TESTO SELEZIONATO:
Siccome la Consulta ha ritenuto incostituzionali ben 7 norme della sua legge sull’Autonomia differenziata, svuotandola da cima a fondo e lasciandone in vita solo il titolo, Roberto Calderoli si è congratulato con se stesso per lo strepitoso successo: “È un passaggio storico, non l’hanno rigettata, hanno confermato la costituzionalità della legge”. Anche Luca Zaia si è subito complimentato: “Autonomia confermata dalla Corte, riforma in linea con la Carta”. Un trionfo. Escludendo che un ministro e un presidente di regione non abbiano capito la sentenza, peraltro riassunta in parole semplici da un comunicato, tanto sollievo si può spiegare in un solo modo: Calderoli si conosce e i suoi lo conoscono così bene da esultare per il sol fatto che qualche virgola del suo capolavoro è scampata alla mannaia. Un po’ come quando B. veniva condannato a qualche anno per falso in bilancio e/o frode fiscale e Dell’Utri a 7 anni per concorso esterno in mafia e non riuscivano a trattenere il tripudio: “Tutto qua? Che sarà mai. Vedete che, in fondo in fondo, non era nulla di grave?”. Siccome sapevano di sé cose che i giudici ignoravano, si aspettavano sempre – come minimo – l’ergastolo. Lo stesso sragionamento ha fatto di recente il prode Giovanni Toti, patteggiando 2 anni e qualche mese di carcere per corruzione e finanziamento illecito e poi spacciando la cosa per un’assoluzione piena. Anzi, per un alibi di ferro: “Sono stato accusato di essere Al Capone, poi è uscito fuori che non ho mai preso un euro” (e allora perché ha pregato il giudice non di assolverlo al processo, ma di infliggergli una “pena detentiva” con interdizione dai pubblici uffici senza processo?). O meglio, per un onorevole pareggio: “Sì, ho patteggiato, ma lo ha fatto anche la Procura” (testuale).

DATI REGISTRATI:
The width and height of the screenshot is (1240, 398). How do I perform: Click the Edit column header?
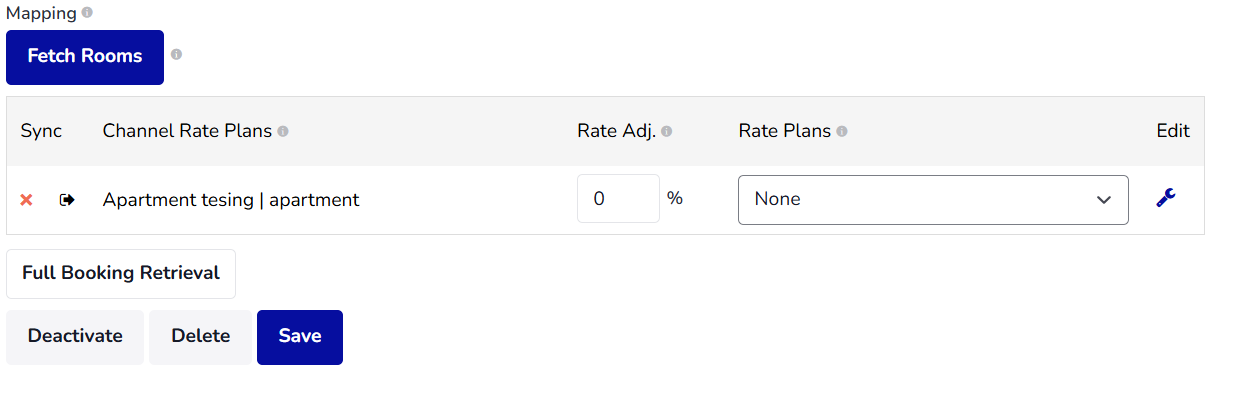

RICHIESTA SCRITTA 1:
Traduca in inglese la seguente frase del brano sull'Autonomia differenziata: "Siccome sapevano di sé cose che i giudici ignoravano, si aspettavano sempre – come minimo – l’ergastolo."
RICHIESTA SCRITTA 2:
Elenchi tutte le persone che il brano sull'Autonomia differenziata indica per nome o per iniziale.
RICHIESTA SCRITTA 3:
Scriva il seguito del brano sull'Autonomia differenziata, riprendendo subito dopo la sua ultima frase.

RISPOSTA ALL'ESERCIZIO 1:
Since they knew things about themselves that the judges did not, they always expected – at the very least – a life sentence.

RISPOSTA ALL'ESERCIZIO 2:
Roberto Calderoli, Luca Zaia, B., Dell'Utri, Giovanni Toti, Al Capone

RISPOSTA ALL'ESERCIZIO 3:
Idem per Calderoli sull’Autonomia. Lo statista bergamasco è un geniale inventore, una via di mezzo fra Archimede Pitagorico ed Elon Musk, rimasto purtroppo finora incompreso. Negli anni 90 inventò il tallero padano “calderolo”, che doveva sostituire la lira e poi l’euro: purtroppo non funzionò. Allora si spremette le meningi e inventò la legge elettorale del centrodestra, varata alla vigilia delle elezioni del 2006 per non farle vincere al centrosinistra, che poi le vinse proprio grazie a quella (col Mattarellum avrebbe perso). Lui allora la definì “una porcata” e da quel momento fu per tutti il “Porcellum”: fino al 2013, quando la Consulta la dichiarò incostituzionale. Ora, siccome Calderoli è una garanzia, gli han fatto scrivere l’Autonomia, a quattro mani con quell’altro genio di Cassese. Risultato: 7 profili di incostituzionalità in una sola legge. E tutti saltellano perché poteva andare peggio. Potevano bocciargli pure la punteggiatura.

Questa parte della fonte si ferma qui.